Rudolf respiró profundo y colocó su mano sobre el hombro de Ralf.
“Hijo, la nación se encuentra en crisis; apenas nos alcanza con lo que puedo vender de la cosecha. Gracias a Hitler tendré trabajo y nos mudaremos a una ciudad. El ve un gran futuro en ti; no lo hagas quedar mal.”

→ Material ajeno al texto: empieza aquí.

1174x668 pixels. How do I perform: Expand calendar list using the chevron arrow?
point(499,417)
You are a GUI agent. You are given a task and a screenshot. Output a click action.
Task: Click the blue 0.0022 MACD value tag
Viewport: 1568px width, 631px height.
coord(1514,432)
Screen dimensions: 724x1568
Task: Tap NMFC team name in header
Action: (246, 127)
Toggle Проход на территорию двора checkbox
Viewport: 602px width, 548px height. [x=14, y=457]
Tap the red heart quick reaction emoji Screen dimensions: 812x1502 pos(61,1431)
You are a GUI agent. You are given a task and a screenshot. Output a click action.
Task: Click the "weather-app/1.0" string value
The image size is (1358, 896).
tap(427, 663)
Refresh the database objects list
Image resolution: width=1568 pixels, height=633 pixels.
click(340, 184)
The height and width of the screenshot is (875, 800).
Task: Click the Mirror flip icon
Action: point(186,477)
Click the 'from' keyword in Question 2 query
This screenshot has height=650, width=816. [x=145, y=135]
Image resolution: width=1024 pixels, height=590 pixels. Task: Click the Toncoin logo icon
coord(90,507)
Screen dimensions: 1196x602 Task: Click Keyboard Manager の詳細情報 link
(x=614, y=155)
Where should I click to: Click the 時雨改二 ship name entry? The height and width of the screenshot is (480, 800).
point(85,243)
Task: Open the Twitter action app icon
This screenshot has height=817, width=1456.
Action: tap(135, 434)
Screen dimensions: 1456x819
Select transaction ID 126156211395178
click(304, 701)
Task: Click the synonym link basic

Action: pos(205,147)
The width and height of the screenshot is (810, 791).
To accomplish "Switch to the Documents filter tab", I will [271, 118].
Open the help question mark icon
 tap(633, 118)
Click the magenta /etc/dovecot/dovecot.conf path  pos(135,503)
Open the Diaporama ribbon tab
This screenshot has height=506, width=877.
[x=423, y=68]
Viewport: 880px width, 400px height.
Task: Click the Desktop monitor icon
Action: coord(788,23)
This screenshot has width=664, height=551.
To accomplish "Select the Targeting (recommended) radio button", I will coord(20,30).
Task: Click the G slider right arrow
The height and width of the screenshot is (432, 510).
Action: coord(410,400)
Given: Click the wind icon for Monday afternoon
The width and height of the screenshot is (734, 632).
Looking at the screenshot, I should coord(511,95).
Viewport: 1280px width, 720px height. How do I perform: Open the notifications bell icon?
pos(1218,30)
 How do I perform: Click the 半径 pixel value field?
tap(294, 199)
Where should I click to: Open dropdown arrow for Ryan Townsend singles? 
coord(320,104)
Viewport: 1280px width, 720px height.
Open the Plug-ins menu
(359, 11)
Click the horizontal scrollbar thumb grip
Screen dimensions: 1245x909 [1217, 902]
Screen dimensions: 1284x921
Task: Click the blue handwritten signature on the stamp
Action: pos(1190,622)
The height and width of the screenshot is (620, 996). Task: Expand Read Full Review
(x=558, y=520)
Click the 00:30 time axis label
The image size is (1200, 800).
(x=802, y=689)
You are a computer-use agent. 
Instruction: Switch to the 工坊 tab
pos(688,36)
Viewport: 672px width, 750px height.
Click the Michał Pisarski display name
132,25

Ralf giró el rostro hacia su madre. Olga asintió. Ralf salió de la cocina, tomó el regalo y subió a su habitación. Aún se escuchaban los gritos de sus padres. Cerró la puerta y se sentó en la cama. Frente a él estaba el estuche. Pasó su índice por el monograma recorriendo cada letra. Secó sus lágrimas, se arrodilló frente al armario y sacó cuatro listones del piso. En el interior habían dos juguetes rudimentarios de madera: un avión y un caballo. Los tomó, se levantó, agarró el estuche, lo introdujo en el hueco y colocó los listones de nuevo en su lugar. Finalmente decidió utilizar un ala del avión y las riendas de cuero del caballo. Tomó un cuchillo y se puso a trabajar sobre la mesa.